現有技術中，對惡意域名的檢測時，通常采用域名的結構特征對機器學習模型進行訓練，進而通過訓練的機器學習模型對惡意域名進行檢測。但是由于域名的結構特征對惡意域名的識別作用不明顯，因此使用域名的結構特征訓練的機器學習模型對惡意域名進行識別時準確性差。

發明內容

有鑒于此，本發明實施例提供了一種惡意域名檢測的方法及系統，解決了現有技術中對惡意域名檢測時準確差的問題。

本實施例提供的一種惡意域名檢測的方法，包括：

獲取待檢測的域名；

解析所述待檢測的域名的時空特征；

將解析出的所述待檢測域名的時空特征輸入到預設的機器學習模型組中，得到所述預設的機器學習模型組輸出的所述待檢測域名的初步檢測結果；其中所述機器學習模型組中包括至少一個機器學習模型，所述機器學習模型已基于解析日志中域名的時空特征進行了訓練；

基于預設的規則及所述初步檢測結果，得到所述待檢測域名的最終檢測結果。

可選的，所述時空特征包括：

域名解析的時間、域名解析結果對應的IP地址的相關信息、請求源的IP地址的相關信息以及解析結果為空所占的比例；

其中，所述域名解析結果對應的IP地址的相關信息包括：域名解析結果對應的IP地址的變化率和域名解析結果對應的IP地址所在城市變化率；所述請求源的IP地址的相關信息包括：不同請求源的IP地址數量、不同的請求源IP地址的前8位前綴的數量、不同的請求源IP地址的前16位的數量以及不同的請求源IP地址的前24位前綴的數量。

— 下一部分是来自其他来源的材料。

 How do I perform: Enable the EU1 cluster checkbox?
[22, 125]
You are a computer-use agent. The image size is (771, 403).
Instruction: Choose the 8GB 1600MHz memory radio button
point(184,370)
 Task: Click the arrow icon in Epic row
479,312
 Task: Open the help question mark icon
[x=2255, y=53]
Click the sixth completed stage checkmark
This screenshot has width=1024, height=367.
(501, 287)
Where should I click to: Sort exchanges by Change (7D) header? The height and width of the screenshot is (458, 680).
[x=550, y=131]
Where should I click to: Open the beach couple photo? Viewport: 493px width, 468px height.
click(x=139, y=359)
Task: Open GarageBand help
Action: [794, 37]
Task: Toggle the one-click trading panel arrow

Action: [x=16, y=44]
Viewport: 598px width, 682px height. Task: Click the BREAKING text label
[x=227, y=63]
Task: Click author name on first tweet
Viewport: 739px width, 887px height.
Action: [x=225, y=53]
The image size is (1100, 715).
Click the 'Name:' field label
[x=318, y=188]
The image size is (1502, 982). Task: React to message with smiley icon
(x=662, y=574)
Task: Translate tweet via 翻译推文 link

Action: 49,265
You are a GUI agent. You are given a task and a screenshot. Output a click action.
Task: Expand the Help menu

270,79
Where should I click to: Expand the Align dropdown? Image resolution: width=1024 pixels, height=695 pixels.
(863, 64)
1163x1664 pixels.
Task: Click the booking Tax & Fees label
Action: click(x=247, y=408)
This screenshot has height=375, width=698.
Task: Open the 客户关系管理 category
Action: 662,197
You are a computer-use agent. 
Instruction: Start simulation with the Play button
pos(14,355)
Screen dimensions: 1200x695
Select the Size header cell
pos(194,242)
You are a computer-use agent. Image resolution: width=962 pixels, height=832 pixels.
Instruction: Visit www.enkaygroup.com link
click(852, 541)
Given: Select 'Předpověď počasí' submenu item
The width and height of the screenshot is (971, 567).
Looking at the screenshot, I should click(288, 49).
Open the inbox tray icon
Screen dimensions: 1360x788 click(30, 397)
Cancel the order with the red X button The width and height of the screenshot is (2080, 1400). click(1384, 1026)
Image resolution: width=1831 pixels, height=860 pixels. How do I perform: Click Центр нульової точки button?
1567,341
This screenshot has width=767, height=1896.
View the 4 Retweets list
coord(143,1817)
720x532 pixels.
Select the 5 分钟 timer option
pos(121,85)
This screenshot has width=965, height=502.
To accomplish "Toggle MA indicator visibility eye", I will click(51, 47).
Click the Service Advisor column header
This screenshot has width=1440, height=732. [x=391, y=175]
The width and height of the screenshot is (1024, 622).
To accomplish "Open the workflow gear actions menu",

可選的，基于解析日志中域名的時空特征對所述機器學習模型進行訓練，包括：

從DNS域名系統服務器中獲取已存在的解析日志，并獲取所述解析日志中包含的解析信息；其中所述解析信息包括：解析時間、請求源IP地址、域名、解析結果對應的IP地址列表；

從所述解析信息中提取解析日志中每個域名的時空特征；

從預設的網站中獲取良性域名樣本和惡意域名樣本，并基于所述良性域名樣本和所述惡意域名樣本對所述解析日志中每個域名的時空特征進行標記；其中標記后的時空特征包括：良性時空特征和惡意時空特征；

基于標記的域名的時空特征對所述機器學習模型進行訓練。

可選的，所述基于所述良性域名樣本和所述惡意域名樣本對所述解析日志中每個域名的時空特征進行標記，包括：

解析所述良性域名樣本和惡意域名樣本的時空特征；

基于解析的良性域名樣本和惡意域名樣本的時空特征，對所述解析日志中每個域名的時空特征進行標記。

可選的，將解析出的所述待檢測域名的時空特征輸入到預設的機器學習模型組中，得到所述預設的機器學習模型組輸出的所述待檢測域名的初步檢測結果，包括：

將解析出的所述待檢測域名的時空特征輸入到預設的機器學習模型組中的每一個機器學習模型，得到所述預設的機器學習模型組中每一個機器學習模型輸出的所述待檢測域名的初步檢測結果。

可選的，所述預設規則為以下規則中的任意一項：

第一規則：若所述機器學習模型組中包括一個機器學習模型，則最終檢測結果與初步檢測結果相同；

第二規則：若所述機器學習模型組中包括多個機器學習模型，若超過預設數量的機器學習模型輸出的初步檢測結果表示所述待檢測域名為惡意域名，則最終的檢測結果表示所述待檢測域名為惡意域名；

第三規則：若所述機器學習模型組中包括多個機器學習模型，若所有的機器學習模型輸出的初步檢測結果表示所述待檢測域名為惡意域名，則最終的檢測結果表示所述待檢測域名為惡意域名。